◆ WORK ITEM:
Whenever a line below holds the word "screenshot", count it once; report the total and nothing else.

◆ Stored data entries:
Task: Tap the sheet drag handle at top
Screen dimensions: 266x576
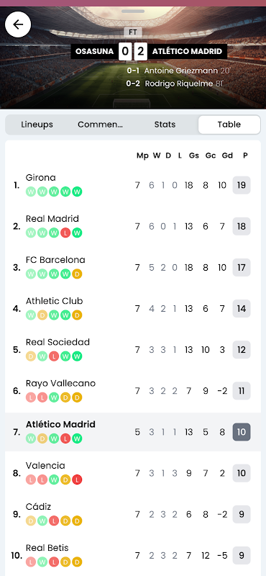Action: click(133, 11)
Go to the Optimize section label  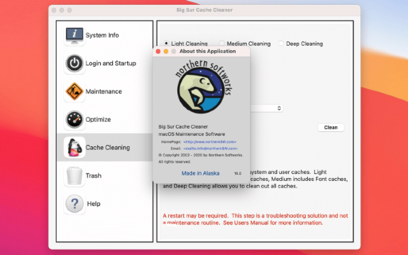[98, 120]
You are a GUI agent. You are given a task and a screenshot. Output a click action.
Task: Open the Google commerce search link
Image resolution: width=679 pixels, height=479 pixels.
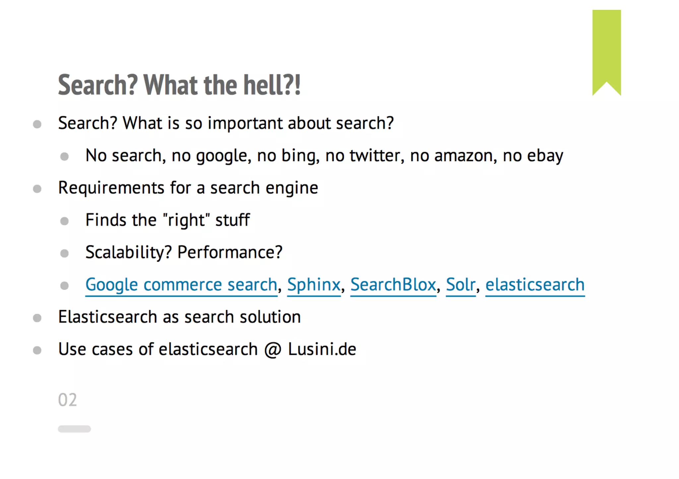[181, 285]
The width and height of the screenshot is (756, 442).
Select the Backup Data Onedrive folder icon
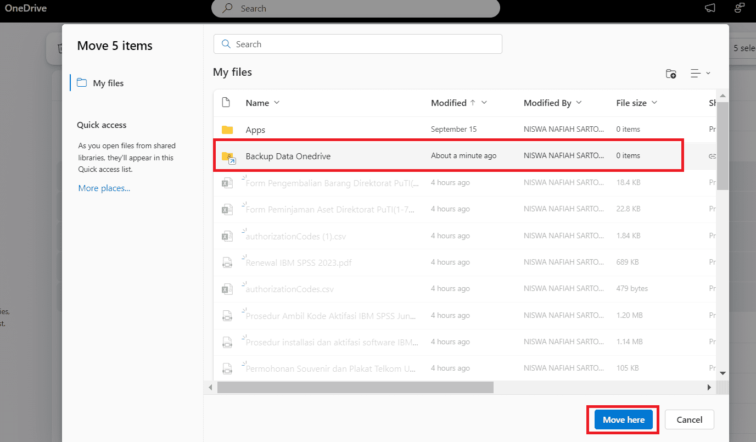[x=228, y=157]
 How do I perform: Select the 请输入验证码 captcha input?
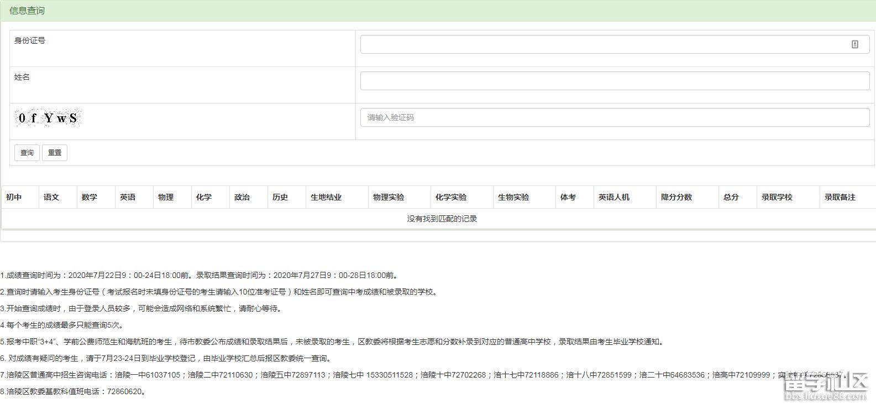(x=615, y=117)
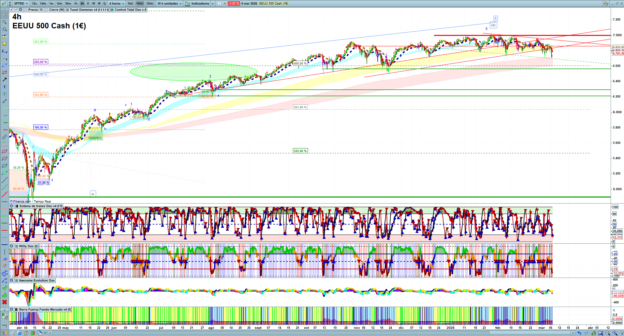Expand the 10 k unidades dropdown

point(169,4)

◆ ANSWER SECTION:
2